◆ WHAT YOU NEED TO DO
Change "Adjustments" to "Layers" in the rows beginning at the line that has "Switch to the Workspace settings tab" and ending after the line that has "Open the Follow". Give back only those rows, with everything else left as it is.

:: MATERIALS PROVIDED

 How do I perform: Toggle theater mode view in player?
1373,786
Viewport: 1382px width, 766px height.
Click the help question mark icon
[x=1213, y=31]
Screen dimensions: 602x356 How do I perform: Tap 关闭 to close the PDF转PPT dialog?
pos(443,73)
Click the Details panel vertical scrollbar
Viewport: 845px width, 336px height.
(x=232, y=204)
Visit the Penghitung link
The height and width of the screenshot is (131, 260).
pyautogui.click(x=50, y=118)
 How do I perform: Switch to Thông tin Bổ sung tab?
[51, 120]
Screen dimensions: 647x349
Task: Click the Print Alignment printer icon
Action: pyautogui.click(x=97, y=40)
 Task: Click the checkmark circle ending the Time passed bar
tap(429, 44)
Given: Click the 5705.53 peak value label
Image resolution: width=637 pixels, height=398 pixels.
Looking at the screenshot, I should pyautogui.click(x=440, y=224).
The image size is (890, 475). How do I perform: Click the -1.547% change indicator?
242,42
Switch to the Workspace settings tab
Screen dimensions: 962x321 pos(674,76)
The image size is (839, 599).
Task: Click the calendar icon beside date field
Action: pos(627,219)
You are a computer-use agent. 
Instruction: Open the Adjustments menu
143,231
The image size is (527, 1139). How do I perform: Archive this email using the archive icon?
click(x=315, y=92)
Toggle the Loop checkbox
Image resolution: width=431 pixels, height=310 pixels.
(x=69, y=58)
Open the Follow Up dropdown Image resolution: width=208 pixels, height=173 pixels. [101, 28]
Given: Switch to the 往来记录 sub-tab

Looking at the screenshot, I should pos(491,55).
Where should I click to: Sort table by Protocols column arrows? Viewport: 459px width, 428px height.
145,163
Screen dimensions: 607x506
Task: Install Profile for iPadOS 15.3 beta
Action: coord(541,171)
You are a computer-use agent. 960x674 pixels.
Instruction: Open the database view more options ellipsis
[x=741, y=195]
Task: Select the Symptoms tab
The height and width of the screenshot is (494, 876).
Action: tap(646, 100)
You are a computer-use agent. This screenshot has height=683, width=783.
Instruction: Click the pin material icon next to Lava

::::

◆ THE REPLY
Switch to the Workspace settings tab
Screen dimensions: 962x321 pos(674,76)
The image size is (839, 599).
Task: Click the calendar icon beside date field
Action: pos(627,219)
You are a computer-use agent. 
Instruction: Open the Layers menu
143,231
The image size is (527, 1139). How do I perform: Archive this email using the archive icon?
click(x=315, y=92)
Toggle the Loop checkbox
Image resolution: width=431 pixels, height=310 pixels.
(x=69, y=58)
Open the Follow Up dropdown Image resolution: width=208 pixels, height=173 pixels. [101, 28]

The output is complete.